Task prompt
Set every record down verbatim and omit the pictures.

Data for processing

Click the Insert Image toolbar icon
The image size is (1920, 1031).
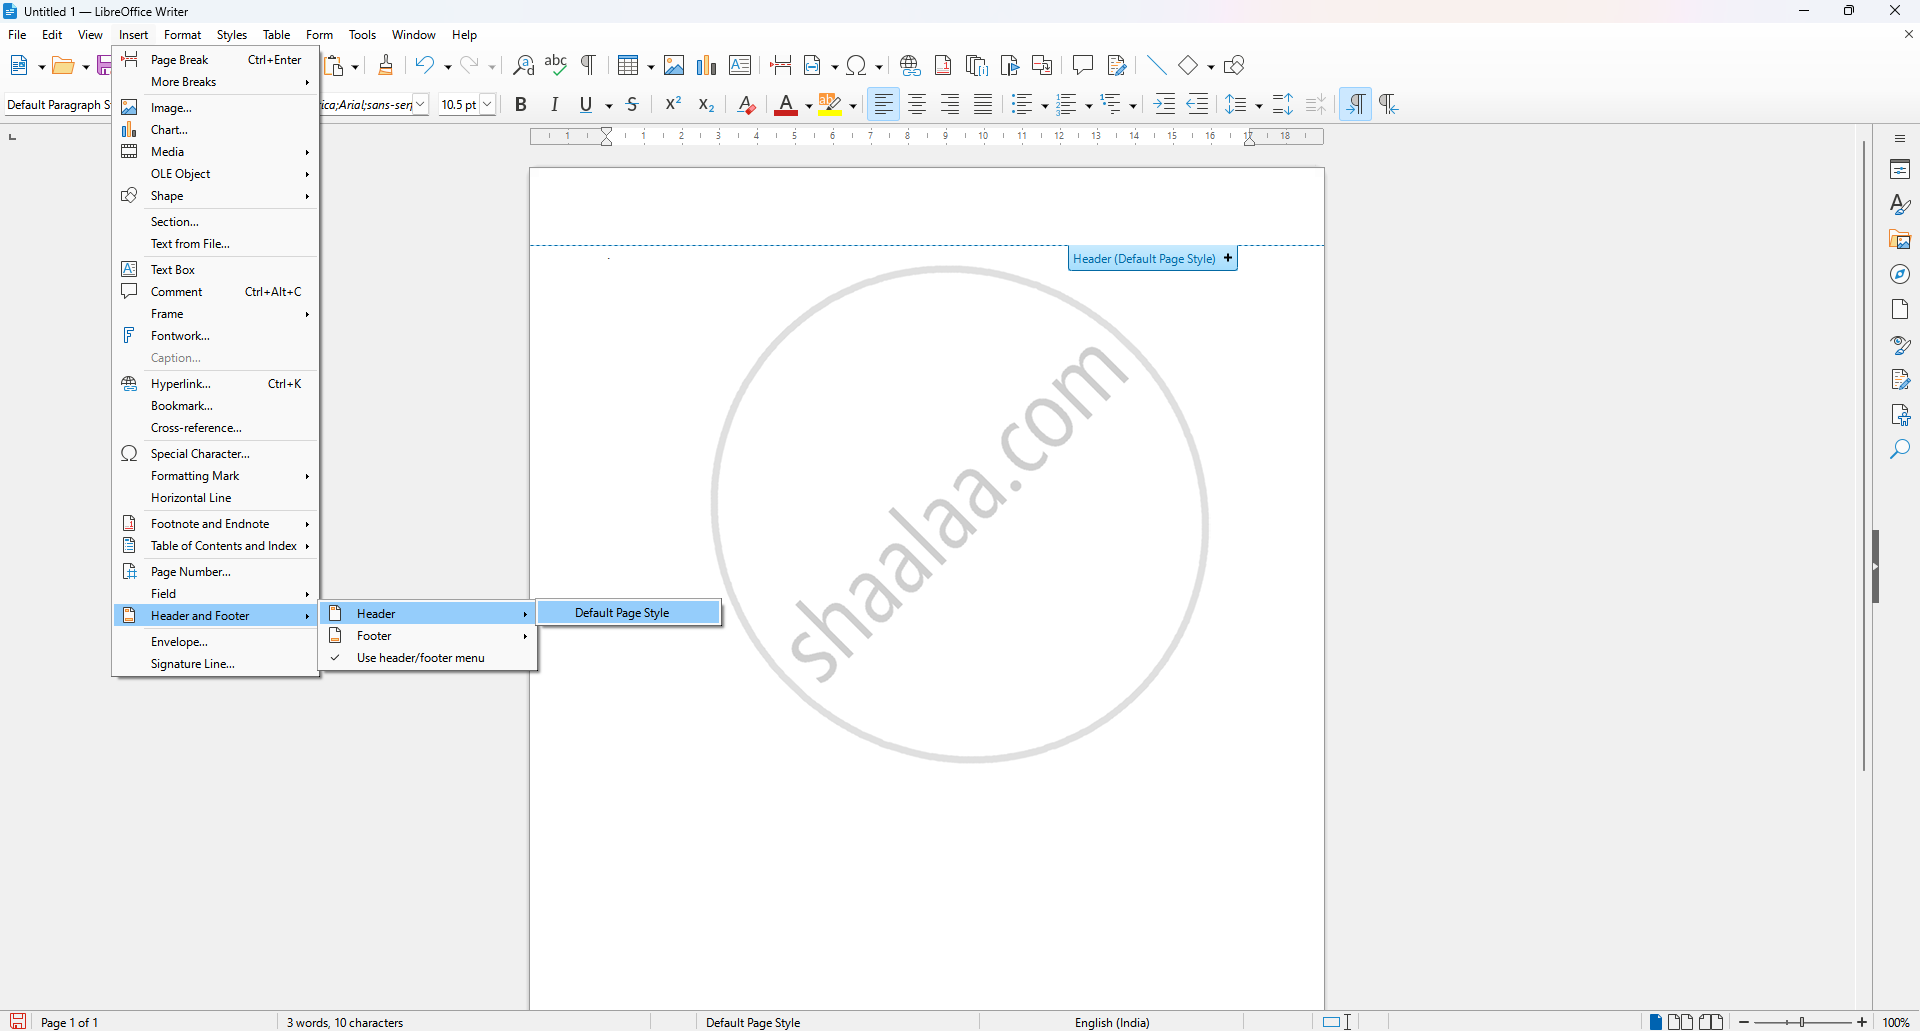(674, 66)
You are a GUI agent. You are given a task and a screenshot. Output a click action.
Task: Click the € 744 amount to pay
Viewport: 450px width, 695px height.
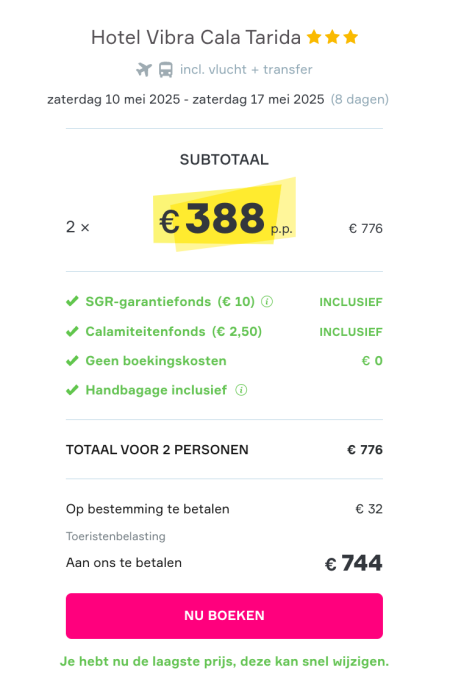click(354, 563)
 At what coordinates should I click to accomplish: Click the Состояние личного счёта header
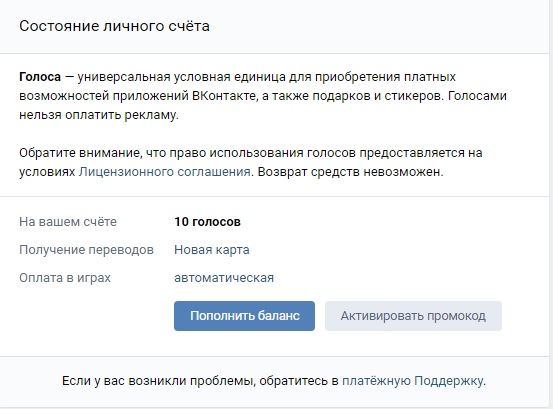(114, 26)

Answer to this task
Click the Insert Image toolbar icon
The image size is (1920, 1031).
(674, 66)
You are a GUI agent. You are given a task and a screenshot. Output a click action.
Task: Click the € 744 amount to pay
Viewport: 450px width, 695px height.
click(354, 563)
 At what coordinates should I click to accomplish: Click the Состояние личного счёта header
(114, 26)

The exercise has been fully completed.